1

I try to read in a tab-seperated TSV-File in Java and want to store the values per line in 2 variables. (variable name: everything before the tab, variable 2: everything after the tab). The file looks like this:

Name1 Lastname1 TAB directory1/subdir1/subdir11
Name2 SecondName2 Lastname2 TAB directory1/subdir2/subdir22

So i have 1) Names and Last Names, seperated by Space 2) TAB 3) url without blank spaces 4) new line (after the last url-character, so that the next entry starts in a new line)

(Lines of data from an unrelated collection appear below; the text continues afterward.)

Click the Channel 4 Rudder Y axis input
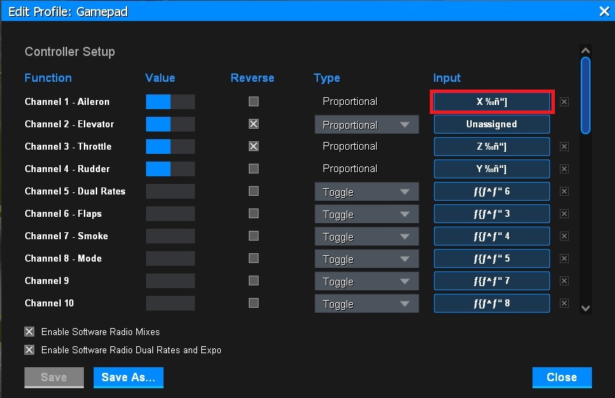The height and width of the screenshot is (398, 615). (x=491, y=169)
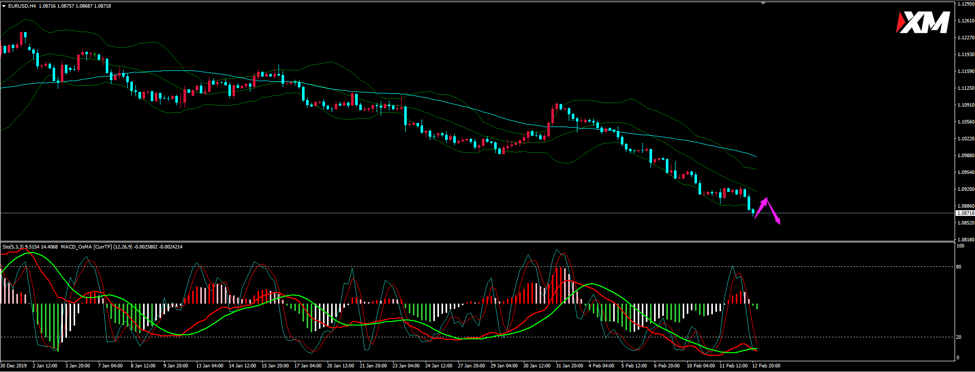This screenshot has height=372, width=975.
Task: Open the dropdown arrow beside EURUSD,H4
Action: tap(4, 6)
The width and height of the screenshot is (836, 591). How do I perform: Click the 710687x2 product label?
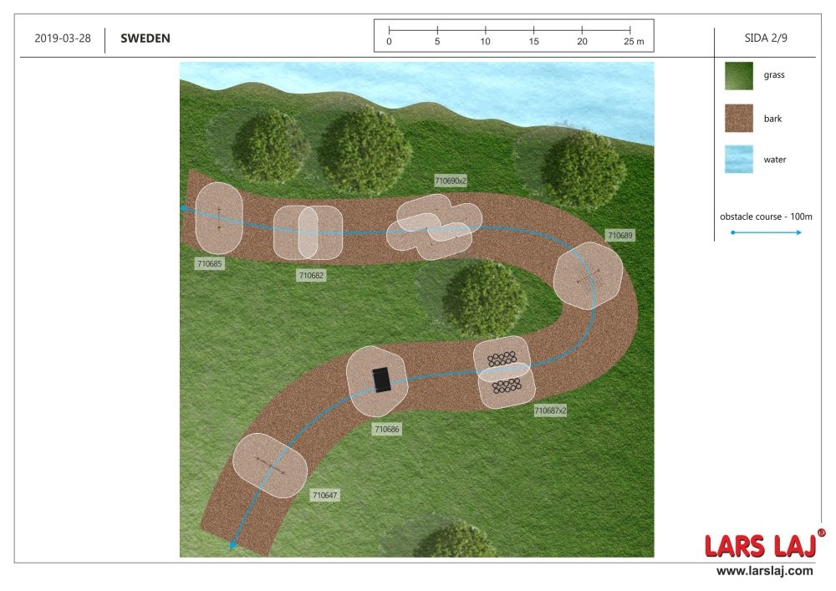click(x=550, y=410)
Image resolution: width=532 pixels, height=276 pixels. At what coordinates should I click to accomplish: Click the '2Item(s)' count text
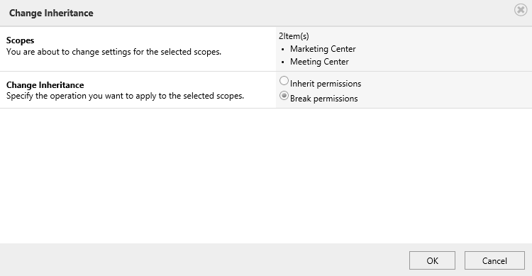(x=294, y=36)
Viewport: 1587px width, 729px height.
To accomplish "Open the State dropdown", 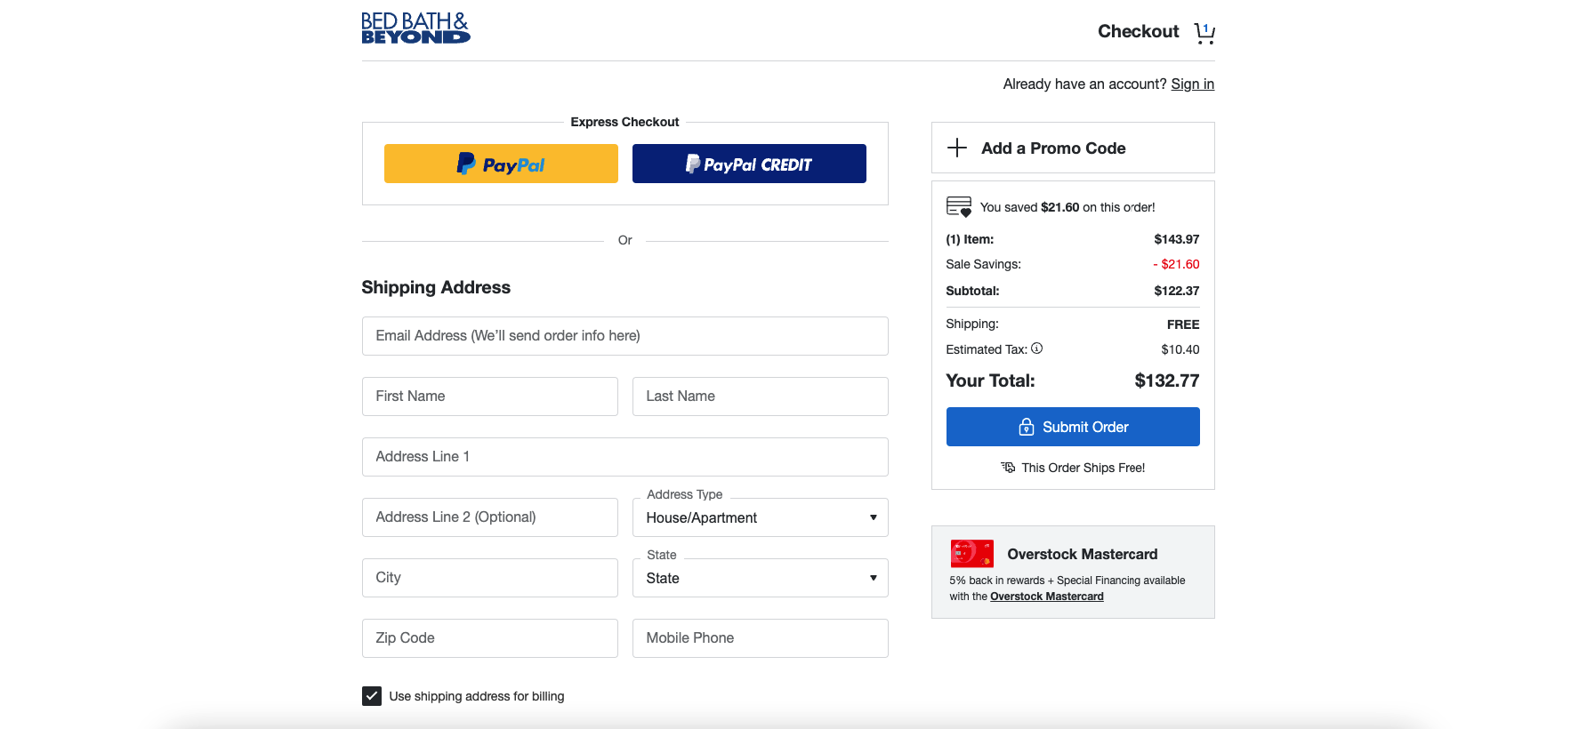I will tap(761, 578).
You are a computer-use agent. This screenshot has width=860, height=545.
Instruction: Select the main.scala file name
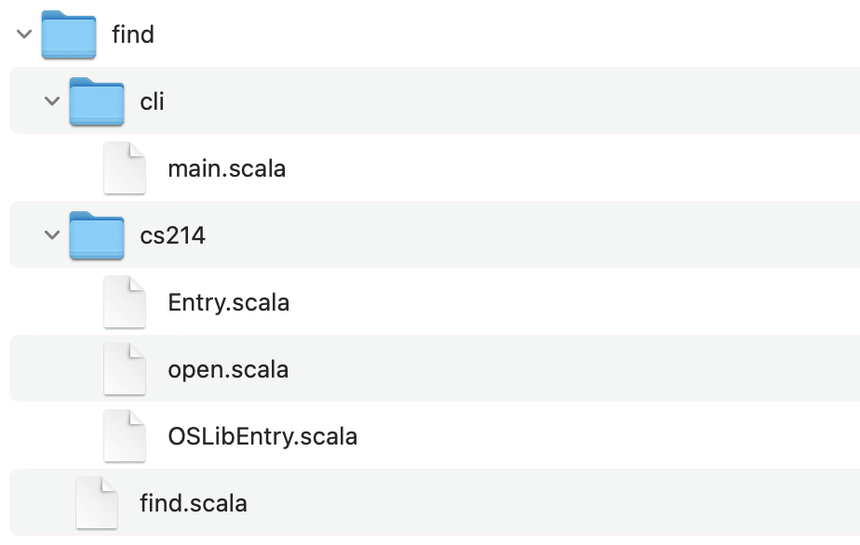pos(226,168)
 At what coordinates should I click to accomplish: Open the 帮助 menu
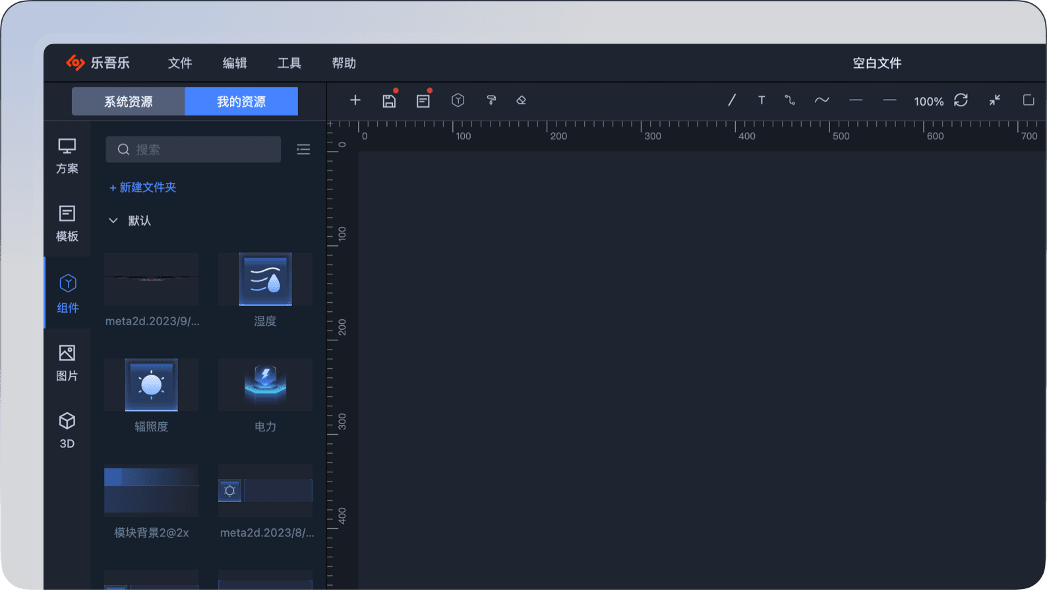(x=344, y=63)
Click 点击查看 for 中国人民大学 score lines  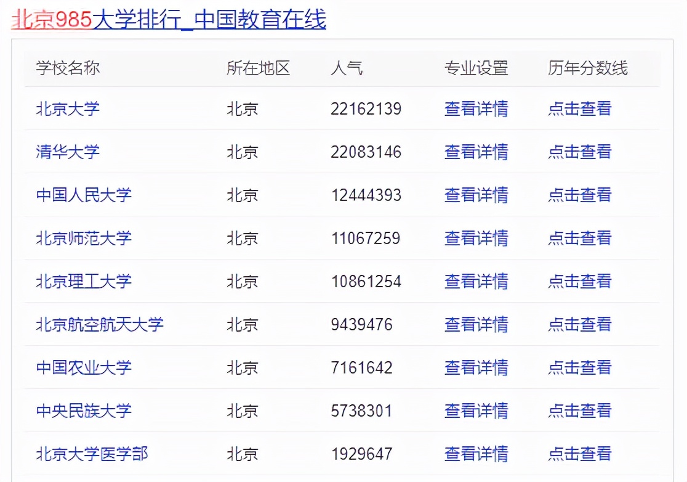[580, 195]
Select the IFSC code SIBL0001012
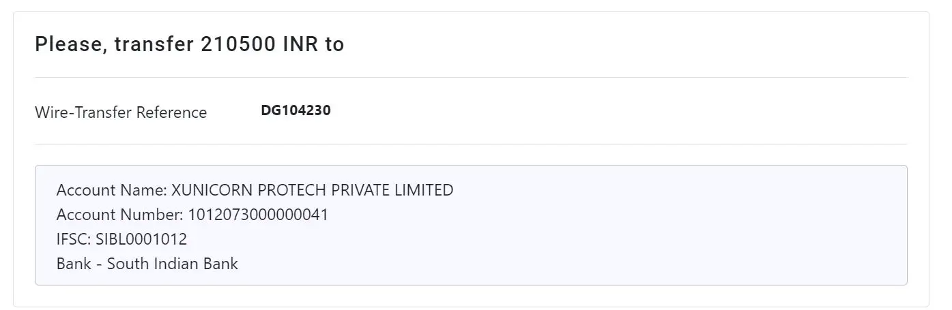The image size is (952, 310). point(141,239)
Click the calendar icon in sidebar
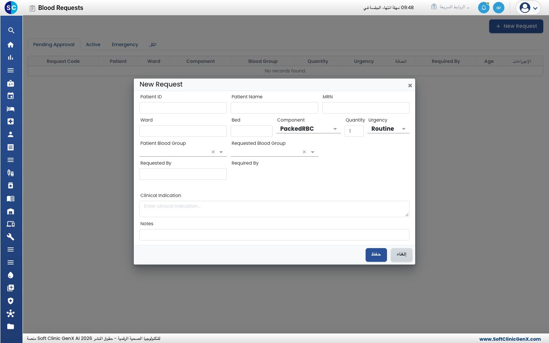Screen dimensions: 549x343 coord(11,96)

I followed a tutorial and what i already have is:

// Open TSV File
public static Scanner openFile(String path) {
    try {
        Scanner scan;
        scan = new Scanner(new File(path)); 
        System.out.println("TSV-File found");
        return scan;
    } catch (Exception e) {
    System.out.println("TSV-File not found");
    }
    return null;
}   

public static void readFile(Scanner scan) {
    while(scan.hasNext()) { 
        String name = scan.next();
        String url = scan.next();
        System.out.printf("%s %s\n", name, url);
    }
}

The problem is in my readFile() Method, because I do not know how to to say "take everything before tab and store it to variable name" and "take everything from tab to new line and store it to variable url".

Thanks and greetings, Patrick

AtMakeIT
  • 95
  • 1
  • 8

2 Answers2

1

String::split

I do not know how to to say "take everything before tab and store it to variable name" and "take everything from tab to new line and store it to variable url".

Use the String::split method to chop the string into smaller strings. Specify the delimiter (TAB) used between fields on each line. You get back an array of String objects, one for each field of the line.

String[] fields = line.split( "\t" ) ;    // Chop string into smaller strings.
String name = fields[ 0 ] ;               // Annoying zero-based index counting.
String url = fields[ 1 ] ;

You should add some code to verify you got the expected number of fields in the array size.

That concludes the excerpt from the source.